Circles : Exercise 10.6 (Optional) (Mathematics NCERT Class 9th)

Q.1     Prove that the line of centres of two intersecting circles subtends equal angles at the two points of intersection.
Sol.

Given : : Two circles with centres A and B, which intersect each other at C and D.
To prove : $\angle ACB = \angle ADB$
Construction : Join AC, AD, BD and BC.
Proof : In $\Delta s$ ACB and ADB, we have
AC = AD [Radii of the same circle]
BC = BD [Radii of the same circle]
AB = AB [Common]
Therefore by SSS criterion of congruence,
$\Delta ACB \cong \Delta ADB$
$\Rightarrow$ $\angle ACB = \angle ADB$ [C.P.C.T.]

Q.2     Two chords AB and CD of lengths 5 cm and 11 respectively of a circle are parallel to each other and are on opposite sides of its centre. If the distance between AB and CD is 6 cm, find the radius of the circle.
Sol.

Let O be the centre of the given circle and let its radius be r cm.
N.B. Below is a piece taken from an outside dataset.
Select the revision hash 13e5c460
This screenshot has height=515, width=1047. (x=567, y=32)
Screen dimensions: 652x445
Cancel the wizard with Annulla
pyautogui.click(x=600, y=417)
Draw $OP \bot AB$ and $OQ \bot CD$. Since $OP \bot AB$, $OQ \bot CD$ and AB || CD. Therefore, points P, O and Q are collinear. So PQ = 6 cm.

Let OP = x. Then, OQ = (6 – x) cm.
Join OA and OC. Then, OA = OC = r.
Since the perpendicular from the centre to a chord of the circle bisects the chord.
Therefore AP = PB = 2.5 cm and CQ = QD = 5.5 cm.
In right $\Delta s$ QAP and OCQ, we have
$O{A^2} = O{P^2} + A{P^2}$ and $O{C^2} = O{Q^2} + C{Q^2}$
$\Rightarrow$ ${r^2} = {x^2} + {\left( {2.5} \right)^2}$ ............... (1)
and ${r^2} = {\left( {6 - x} \right)^2} + {\left( {5.5} \right)^2}$ .............. (2)
$\Rightarrow$ ${x^2} + {\left( {2.5} \right)^2} = {\left( {6 - x} \right)^2} + {\left( {5.5} \right)^2}$
$\Rightarrow$ ${x^2} + 6.25 = 36 - 12x + {x^2} + 30.25$
$\Rightarrow$ 12x = 60 $\Rightarrow$ x = 5
Putting x = 5 in (1), we get
${r^2} = {5^2} + {\left( {2.5} \right)^2} = 25 + 6.25 = 31.25$
$\Rightarrow$ $r = \sqrt {31.25}$ = 5.6 (approx.)
Hence, the radius of the circle is 5.6 cm (approx.)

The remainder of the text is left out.